Na verdade, o acórdão não aderiu à tese da presunção de causalidade, antes considerou que, perante os factos provados se verifica o nexo de causalidade adequada entre a violação dos deveres de informação e os danos causados ao Autor, como é poer demais evidente da fundamentação seguinte:

“Resta ponderar a questão da causalidade entre o acto ilícito - a já referida informação pré-contratual realizada de modo deficitário e equívoco - e o dano que o A. invoca consistente no não reembolso do capital investido ultrapassado que foi o prazo do empréstimo obrigacionista.

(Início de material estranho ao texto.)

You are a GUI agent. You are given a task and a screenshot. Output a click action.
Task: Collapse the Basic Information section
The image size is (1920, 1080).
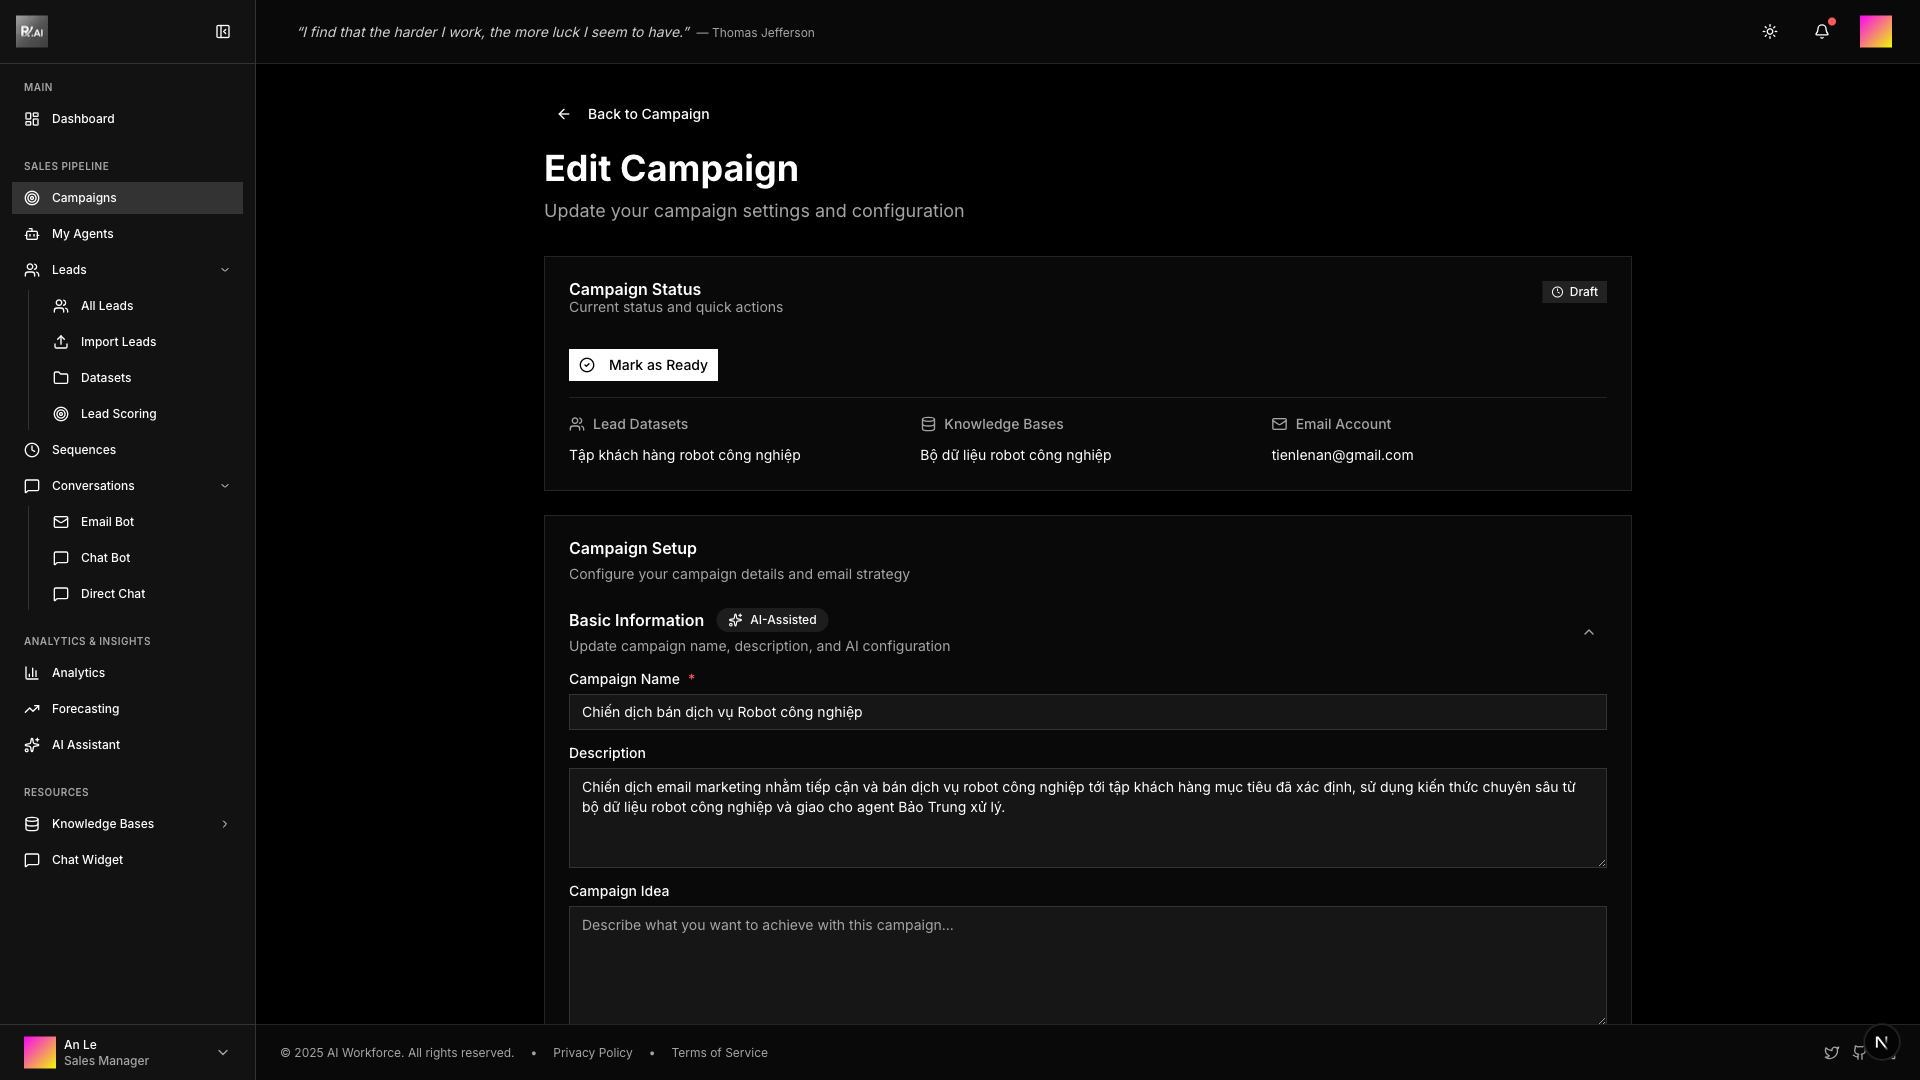coord(1588,632)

A questão da causalidade, na situação dos autos, deve ser respondida, não em função do que não se conhecia à data mas do que então se conhecia e que estava plasmado na Nota Informativa que constituía a informação essencial a prestar.

Daí que não possa deixar de se afirmar o nexo causal entre a violação dos deveres de informação e o dano causado ao A, pois que se sabe que, se aqueles deveres de informação tivessem sido cabalmente cumpridos pelo Banco R., o A. não teria investido naquela aplicação, como decorre do facto 13. E se sabe ainda que o A. não teria investido neste tipo de produto financeiro se conhecesse verdadeiramente as suas características específicas e o grau de risco ou de incerteza que lhe estavam subjacentes.; na altura em que o A. aceitou afectar o seu dinheiro àquela aplicação não lhe foi explicado o que são obrigações subordinadas; o A. só aceitou o investimento devido às informações de que não corria o risco de perder capital e que o rendimento era seguro, o que lhe foi assegurado pelo Banco R.”.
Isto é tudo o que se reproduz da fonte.